AIM OF THE TASK - Once you find the line with "Click the G2 rating logo" in the entries below, return exactly every line from it through the line with "Screen dimensions: 803x711".

EXERCISE INPUTS -
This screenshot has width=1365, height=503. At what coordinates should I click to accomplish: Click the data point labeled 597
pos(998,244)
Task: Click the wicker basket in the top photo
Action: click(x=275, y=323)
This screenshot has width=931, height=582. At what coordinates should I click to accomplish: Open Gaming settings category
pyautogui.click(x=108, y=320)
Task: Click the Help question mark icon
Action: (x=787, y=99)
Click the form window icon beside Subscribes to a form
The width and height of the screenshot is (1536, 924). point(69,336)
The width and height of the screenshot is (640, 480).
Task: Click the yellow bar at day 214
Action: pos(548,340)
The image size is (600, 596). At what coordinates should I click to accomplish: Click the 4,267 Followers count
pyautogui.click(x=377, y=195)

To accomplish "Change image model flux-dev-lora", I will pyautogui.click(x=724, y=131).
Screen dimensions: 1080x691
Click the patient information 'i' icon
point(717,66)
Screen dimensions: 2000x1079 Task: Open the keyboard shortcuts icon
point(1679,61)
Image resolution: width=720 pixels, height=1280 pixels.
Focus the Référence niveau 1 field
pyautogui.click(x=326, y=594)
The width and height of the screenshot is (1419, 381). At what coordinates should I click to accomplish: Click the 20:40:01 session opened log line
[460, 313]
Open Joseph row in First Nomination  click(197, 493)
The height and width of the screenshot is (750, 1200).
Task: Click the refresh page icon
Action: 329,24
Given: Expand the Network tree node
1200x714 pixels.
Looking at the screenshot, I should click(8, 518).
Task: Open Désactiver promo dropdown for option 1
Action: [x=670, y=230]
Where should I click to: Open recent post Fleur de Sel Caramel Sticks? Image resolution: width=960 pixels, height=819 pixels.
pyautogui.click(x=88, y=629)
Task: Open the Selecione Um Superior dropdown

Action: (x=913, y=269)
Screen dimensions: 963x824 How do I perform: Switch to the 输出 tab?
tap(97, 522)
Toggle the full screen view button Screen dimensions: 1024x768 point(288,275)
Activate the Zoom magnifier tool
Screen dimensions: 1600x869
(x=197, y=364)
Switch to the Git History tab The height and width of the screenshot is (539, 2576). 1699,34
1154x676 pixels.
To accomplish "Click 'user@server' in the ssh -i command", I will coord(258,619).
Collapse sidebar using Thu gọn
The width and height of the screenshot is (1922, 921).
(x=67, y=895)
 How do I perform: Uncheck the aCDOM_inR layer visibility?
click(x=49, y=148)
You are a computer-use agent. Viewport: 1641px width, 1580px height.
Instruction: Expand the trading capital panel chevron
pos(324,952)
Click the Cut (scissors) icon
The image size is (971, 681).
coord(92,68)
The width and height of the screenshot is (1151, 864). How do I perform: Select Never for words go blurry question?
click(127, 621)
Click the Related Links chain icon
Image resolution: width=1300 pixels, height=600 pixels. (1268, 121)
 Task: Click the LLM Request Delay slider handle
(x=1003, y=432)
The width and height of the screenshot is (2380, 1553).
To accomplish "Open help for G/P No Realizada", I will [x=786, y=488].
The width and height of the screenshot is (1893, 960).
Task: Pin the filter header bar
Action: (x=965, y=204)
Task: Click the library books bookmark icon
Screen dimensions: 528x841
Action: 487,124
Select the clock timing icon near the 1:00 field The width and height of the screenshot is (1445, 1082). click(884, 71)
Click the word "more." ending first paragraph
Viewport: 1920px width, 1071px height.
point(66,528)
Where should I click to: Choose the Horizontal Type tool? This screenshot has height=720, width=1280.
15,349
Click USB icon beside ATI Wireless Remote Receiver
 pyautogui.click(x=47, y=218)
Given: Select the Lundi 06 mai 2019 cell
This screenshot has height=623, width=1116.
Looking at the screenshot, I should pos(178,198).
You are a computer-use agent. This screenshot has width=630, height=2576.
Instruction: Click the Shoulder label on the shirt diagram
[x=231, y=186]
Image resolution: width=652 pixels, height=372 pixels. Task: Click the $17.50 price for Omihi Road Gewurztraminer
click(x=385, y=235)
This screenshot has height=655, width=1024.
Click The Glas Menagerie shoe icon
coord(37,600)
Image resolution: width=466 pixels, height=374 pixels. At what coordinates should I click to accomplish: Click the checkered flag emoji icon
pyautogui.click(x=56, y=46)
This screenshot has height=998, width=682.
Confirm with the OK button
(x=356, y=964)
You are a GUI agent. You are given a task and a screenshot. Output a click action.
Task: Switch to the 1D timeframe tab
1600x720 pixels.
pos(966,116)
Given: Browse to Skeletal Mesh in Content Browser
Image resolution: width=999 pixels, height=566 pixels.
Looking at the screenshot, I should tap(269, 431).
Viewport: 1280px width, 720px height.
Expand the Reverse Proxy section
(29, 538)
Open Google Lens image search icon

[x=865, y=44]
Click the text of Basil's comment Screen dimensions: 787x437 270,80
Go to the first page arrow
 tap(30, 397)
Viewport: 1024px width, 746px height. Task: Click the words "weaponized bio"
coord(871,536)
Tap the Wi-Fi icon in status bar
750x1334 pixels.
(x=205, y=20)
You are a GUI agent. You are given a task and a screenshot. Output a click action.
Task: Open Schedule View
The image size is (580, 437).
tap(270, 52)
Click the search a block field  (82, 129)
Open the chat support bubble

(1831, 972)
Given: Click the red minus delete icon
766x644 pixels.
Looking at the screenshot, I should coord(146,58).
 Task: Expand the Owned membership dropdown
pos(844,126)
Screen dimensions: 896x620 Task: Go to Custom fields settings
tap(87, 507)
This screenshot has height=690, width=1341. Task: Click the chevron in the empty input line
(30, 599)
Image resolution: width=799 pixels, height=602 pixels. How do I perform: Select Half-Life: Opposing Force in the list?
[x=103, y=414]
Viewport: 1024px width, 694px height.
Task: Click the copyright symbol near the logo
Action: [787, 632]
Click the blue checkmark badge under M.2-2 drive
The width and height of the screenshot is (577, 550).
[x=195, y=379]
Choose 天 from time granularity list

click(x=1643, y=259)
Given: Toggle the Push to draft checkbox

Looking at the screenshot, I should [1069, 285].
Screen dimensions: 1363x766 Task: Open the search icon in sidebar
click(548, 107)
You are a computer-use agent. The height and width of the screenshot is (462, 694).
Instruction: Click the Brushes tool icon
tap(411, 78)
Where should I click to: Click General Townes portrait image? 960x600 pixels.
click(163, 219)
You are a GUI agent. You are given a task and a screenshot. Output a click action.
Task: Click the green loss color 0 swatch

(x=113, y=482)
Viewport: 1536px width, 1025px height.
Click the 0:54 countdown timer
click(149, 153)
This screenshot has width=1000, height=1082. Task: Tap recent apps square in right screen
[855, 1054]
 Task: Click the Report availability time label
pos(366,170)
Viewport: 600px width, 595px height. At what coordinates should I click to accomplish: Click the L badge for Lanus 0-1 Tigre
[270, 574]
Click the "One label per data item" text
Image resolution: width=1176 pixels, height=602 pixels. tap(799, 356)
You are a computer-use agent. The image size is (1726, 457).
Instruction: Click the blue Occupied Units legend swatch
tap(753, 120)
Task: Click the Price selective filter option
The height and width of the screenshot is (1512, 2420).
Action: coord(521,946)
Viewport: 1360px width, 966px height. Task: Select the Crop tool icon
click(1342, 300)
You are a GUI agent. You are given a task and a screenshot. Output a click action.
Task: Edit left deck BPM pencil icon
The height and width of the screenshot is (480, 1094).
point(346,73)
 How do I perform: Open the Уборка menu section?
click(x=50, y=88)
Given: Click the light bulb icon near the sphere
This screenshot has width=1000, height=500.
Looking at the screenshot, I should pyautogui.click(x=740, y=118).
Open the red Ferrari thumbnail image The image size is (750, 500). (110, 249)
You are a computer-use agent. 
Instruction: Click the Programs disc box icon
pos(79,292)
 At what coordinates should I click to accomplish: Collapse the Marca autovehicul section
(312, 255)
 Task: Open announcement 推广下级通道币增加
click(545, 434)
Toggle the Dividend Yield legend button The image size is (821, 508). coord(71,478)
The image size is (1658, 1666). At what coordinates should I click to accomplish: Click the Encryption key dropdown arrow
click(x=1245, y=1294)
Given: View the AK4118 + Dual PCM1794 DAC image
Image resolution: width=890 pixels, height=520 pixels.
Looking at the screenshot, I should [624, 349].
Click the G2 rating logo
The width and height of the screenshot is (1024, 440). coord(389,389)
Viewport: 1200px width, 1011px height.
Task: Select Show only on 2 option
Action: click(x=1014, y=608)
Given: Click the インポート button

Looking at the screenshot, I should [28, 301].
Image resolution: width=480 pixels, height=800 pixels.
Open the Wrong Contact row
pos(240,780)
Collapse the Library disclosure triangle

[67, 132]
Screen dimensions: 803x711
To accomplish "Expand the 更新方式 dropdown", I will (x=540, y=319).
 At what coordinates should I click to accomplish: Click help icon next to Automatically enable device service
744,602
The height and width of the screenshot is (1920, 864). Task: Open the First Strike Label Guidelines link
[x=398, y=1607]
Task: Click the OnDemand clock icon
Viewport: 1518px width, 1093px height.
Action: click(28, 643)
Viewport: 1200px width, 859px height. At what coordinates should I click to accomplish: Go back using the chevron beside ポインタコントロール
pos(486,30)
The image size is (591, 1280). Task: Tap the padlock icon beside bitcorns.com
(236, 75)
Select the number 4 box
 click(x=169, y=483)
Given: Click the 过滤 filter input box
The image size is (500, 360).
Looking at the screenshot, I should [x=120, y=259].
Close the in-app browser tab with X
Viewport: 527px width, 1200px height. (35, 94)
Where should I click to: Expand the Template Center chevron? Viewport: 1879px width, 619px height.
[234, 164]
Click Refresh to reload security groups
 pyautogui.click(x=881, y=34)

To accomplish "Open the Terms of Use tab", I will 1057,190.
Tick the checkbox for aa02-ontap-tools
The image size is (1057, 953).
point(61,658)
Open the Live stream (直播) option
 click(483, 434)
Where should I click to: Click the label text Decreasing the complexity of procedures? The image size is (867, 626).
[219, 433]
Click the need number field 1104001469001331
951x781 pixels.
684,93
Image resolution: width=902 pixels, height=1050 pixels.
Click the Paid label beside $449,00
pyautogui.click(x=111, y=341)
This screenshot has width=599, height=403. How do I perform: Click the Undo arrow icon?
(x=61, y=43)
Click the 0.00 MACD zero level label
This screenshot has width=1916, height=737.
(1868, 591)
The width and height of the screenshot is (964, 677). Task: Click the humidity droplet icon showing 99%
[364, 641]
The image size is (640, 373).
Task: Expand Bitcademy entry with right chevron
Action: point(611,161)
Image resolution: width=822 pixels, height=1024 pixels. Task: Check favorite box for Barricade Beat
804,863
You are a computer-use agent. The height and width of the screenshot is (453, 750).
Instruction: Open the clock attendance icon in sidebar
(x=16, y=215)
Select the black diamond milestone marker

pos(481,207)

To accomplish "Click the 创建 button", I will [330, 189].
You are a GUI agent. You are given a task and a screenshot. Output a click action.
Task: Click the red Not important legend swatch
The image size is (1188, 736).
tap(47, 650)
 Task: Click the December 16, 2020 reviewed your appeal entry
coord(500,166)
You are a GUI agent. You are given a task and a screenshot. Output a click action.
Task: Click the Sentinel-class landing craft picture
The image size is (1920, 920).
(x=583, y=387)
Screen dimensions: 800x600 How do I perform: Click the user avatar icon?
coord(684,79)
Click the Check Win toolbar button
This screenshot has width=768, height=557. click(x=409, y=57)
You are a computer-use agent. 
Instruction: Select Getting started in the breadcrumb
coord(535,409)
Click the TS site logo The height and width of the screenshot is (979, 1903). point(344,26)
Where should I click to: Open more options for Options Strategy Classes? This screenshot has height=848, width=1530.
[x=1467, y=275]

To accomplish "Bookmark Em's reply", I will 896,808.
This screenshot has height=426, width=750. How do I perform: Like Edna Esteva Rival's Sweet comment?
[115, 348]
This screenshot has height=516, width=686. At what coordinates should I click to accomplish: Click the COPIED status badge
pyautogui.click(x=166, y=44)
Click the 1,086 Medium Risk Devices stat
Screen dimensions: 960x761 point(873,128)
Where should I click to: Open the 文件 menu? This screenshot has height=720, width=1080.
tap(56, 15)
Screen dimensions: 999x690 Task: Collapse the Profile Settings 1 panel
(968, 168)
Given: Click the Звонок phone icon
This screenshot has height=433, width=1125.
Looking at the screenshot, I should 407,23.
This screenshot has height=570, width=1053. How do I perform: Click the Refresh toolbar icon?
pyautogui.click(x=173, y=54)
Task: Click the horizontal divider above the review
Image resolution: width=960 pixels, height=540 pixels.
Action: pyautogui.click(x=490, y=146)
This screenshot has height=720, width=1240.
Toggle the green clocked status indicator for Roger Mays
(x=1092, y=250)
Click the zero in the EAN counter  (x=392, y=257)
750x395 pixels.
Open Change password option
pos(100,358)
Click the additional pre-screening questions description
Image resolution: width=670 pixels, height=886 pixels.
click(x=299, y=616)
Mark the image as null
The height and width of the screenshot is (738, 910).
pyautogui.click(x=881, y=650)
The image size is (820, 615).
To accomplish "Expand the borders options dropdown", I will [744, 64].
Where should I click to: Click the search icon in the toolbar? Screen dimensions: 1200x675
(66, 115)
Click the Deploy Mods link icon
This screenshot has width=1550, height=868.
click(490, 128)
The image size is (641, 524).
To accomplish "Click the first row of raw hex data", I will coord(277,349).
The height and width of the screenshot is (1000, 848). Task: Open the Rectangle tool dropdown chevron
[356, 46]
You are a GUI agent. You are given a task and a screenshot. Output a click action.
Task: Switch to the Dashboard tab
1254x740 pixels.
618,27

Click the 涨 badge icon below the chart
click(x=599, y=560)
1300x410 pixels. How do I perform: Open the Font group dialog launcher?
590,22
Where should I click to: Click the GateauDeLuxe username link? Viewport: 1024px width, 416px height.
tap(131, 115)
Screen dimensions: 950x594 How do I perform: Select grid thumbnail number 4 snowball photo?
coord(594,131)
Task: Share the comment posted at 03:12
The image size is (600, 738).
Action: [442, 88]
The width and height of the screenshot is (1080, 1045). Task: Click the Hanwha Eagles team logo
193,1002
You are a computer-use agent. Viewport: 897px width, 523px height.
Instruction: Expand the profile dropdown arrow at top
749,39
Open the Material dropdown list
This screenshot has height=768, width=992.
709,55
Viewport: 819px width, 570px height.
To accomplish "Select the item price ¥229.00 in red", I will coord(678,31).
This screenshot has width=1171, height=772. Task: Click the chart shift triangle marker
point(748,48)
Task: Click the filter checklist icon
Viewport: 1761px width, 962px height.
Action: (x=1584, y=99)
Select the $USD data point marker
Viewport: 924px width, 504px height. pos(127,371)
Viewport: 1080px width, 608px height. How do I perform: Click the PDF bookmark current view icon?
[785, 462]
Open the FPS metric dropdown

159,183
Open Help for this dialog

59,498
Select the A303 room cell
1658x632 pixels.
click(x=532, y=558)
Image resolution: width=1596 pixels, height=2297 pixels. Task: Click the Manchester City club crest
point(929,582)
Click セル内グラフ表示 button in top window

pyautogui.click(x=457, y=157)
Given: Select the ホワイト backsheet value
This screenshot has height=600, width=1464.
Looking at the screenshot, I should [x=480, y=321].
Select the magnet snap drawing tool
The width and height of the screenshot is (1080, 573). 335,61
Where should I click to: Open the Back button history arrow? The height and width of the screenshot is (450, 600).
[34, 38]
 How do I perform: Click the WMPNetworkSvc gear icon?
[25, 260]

RESPONSE TO THIS TASK -
Click the G2 rating logo
The width and height of the screenshot is (1024, 440). coord(389,389)
Viewport: 1200px width, 1011px height.
Task: Select Show only on 2 option
Action: click(x=1014, y=608)
Given: Click the インポート button

Looking at the screenshot, I should [28, 301].
Image resolution: width=480 pixels, height=800 pixels.
Open the Wrong Contact row
pos(240,780)
Collapse the Library disclosure triangle

[67, 132]
Screen dimensions: 803x711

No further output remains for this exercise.